Goals:
**1)** According to the patch description, which legacy devices are given as examples of devices that are enumerated via ACPI in most KVM-based setups?
**2)** Reproduce the stretch of the patch description from "In most KVM-based" through "drivers' requested WC/UC-.".
**3)** List every memory type that the patch description names by abbreviation, counting UC- separately from UC.

Source document:
(begin)

[PATCH 2/2] x86/kvm: Override low memory above TOLUD to WB when MTRRs are forced WB

Sean Christopherson <seanjc@xxxxxxxxxx> · Fri, 31 Jan 2025 16:50:48 -0800

When running as an SNP or TDX guest under KVM, treat the legacy PCI hole,
i.e. memory between Top of Lower Usable DRAM and 4GiB, as an untracked PAT
range to workaround issues with mapping legacy devices when MTRRs are
forced to WB.

In most KVM-based setups, legacy devices such as the HPET and TPM are
enumerated via ACPI.  For unknown reasons, ACPI auto-maps such devices as
WB, whereas the dedicated device drivers map memory as WC or UC.  In normal
setups, the entire mess "works" as firmware configures the PCI hole (and
other device memory) to be UC in the MTRRs.  As a result, the ACPI mappings
end up UC, which is compatible with the drivers' requested WC/UC-.

With WB MTRRs, the ACPI mappings get their requested WB.  If acpi_init()
runs before the corresponding device driver is probed, ACPI's WB mapping
will "win", and result in the driver's ioremap() failing because the
existing WB mapping isn't compatible with the requested WC/UC-.

(end)

Dataset excerpts:
(begin)

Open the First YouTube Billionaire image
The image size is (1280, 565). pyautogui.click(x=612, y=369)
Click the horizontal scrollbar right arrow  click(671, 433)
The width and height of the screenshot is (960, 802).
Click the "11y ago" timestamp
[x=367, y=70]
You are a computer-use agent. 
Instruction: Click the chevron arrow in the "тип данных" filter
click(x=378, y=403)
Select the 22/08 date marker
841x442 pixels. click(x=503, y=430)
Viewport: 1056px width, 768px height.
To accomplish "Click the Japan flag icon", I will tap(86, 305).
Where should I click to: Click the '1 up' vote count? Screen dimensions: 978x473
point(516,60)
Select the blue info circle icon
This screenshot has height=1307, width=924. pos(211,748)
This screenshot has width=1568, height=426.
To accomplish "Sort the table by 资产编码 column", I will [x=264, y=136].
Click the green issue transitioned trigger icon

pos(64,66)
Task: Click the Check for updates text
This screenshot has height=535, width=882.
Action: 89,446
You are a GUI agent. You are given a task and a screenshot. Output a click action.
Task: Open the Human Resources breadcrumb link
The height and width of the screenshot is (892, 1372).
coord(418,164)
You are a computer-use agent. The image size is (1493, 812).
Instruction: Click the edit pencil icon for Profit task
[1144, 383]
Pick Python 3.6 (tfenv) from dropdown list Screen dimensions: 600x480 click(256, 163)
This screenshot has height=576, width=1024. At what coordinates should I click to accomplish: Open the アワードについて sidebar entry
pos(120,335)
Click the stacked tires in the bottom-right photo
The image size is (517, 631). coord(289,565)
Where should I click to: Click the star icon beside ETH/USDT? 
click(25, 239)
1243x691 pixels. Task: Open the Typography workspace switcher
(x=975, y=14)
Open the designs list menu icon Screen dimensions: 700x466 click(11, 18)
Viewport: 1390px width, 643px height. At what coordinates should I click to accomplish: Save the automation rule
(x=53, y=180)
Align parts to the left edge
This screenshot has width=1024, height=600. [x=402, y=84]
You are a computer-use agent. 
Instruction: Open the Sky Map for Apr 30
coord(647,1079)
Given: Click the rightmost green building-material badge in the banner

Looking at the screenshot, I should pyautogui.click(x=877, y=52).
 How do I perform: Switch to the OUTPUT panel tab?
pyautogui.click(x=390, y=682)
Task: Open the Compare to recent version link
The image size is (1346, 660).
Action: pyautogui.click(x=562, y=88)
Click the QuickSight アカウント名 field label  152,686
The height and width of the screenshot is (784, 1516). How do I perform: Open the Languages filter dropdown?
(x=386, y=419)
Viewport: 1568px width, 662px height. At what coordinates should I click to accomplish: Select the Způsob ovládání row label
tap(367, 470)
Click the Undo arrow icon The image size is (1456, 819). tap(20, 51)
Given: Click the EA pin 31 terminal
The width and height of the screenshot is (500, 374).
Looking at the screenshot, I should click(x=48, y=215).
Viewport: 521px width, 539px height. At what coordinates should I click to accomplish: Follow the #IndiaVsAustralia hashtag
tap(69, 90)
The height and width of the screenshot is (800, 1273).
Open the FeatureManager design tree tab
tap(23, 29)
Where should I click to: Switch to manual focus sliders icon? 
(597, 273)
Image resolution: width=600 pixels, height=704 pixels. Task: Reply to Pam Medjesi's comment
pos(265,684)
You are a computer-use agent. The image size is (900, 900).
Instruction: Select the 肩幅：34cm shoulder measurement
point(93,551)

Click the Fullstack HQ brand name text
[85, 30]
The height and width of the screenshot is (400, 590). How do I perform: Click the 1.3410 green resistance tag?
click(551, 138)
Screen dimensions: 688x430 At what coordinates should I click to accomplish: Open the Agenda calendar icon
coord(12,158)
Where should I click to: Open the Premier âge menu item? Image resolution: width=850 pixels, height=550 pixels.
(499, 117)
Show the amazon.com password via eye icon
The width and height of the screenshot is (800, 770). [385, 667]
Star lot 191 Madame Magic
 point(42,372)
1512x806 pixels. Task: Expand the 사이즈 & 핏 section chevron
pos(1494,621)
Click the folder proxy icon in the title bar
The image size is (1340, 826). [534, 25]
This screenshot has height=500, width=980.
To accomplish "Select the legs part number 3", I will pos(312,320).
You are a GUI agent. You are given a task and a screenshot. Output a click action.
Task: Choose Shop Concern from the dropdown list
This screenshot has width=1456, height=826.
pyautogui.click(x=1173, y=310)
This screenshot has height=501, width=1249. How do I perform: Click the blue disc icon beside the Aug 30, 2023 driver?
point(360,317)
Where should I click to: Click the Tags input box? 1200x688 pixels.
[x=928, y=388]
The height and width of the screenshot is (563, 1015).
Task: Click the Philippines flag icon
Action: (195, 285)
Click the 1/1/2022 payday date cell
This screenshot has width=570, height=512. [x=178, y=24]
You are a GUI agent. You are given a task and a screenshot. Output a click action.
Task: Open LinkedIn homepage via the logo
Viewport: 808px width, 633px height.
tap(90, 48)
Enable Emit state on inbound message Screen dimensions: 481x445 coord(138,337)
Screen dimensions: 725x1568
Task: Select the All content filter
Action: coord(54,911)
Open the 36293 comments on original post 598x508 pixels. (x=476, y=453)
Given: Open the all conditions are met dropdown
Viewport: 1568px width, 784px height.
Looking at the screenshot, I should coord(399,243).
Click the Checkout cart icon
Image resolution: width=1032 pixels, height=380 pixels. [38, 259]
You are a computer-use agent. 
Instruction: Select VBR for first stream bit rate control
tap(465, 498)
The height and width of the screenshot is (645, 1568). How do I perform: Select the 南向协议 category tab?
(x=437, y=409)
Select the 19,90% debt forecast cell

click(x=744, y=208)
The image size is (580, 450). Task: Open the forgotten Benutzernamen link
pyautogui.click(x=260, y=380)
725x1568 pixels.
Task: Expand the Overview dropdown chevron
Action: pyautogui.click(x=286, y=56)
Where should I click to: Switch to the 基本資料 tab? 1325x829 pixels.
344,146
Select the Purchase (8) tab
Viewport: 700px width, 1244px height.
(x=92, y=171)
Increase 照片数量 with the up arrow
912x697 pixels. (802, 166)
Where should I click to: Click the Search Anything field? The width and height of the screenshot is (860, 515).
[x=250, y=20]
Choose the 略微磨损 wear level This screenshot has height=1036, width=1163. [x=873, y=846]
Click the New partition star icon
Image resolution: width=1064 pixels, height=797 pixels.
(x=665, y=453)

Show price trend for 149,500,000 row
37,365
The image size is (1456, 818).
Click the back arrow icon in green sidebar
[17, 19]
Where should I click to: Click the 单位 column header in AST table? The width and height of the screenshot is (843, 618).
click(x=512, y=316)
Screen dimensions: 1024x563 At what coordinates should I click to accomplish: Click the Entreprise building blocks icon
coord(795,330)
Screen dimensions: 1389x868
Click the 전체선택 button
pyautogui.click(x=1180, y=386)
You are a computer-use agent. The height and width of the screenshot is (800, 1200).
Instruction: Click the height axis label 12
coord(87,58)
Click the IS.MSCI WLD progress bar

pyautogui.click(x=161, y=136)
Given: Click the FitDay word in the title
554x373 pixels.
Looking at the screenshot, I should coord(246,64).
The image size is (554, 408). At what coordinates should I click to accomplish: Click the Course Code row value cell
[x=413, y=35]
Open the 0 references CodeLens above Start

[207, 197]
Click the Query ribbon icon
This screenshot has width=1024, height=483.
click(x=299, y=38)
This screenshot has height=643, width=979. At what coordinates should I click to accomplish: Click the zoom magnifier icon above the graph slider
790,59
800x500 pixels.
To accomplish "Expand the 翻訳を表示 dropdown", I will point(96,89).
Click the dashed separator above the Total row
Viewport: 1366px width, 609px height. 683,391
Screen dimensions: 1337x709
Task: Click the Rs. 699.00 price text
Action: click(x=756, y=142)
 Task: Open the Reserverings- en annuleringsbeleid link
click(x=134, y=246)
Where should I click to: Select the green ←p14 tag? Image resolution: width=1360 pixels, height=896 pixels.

(end)

Expected results:
**1)** The HPET and the TPM.

**2)**
In most KVM-based setups, legacy devices such as the HPET and TPM are
enumerated via ACPI.  For unknown reasons, ACPI auto-maps such devices as
WB, whereas the dedicated device drivers map memory as WC or UC.  In normal
setups, the entire mess "works" as firmware configures the PCI hole (and
other device memory) to be UC in the MTRRs.  As a result, the ACPI mappings
end up UC, which is compatible with the drivers' requested WC/UC-.

**3)** WB, WC, UC, UC-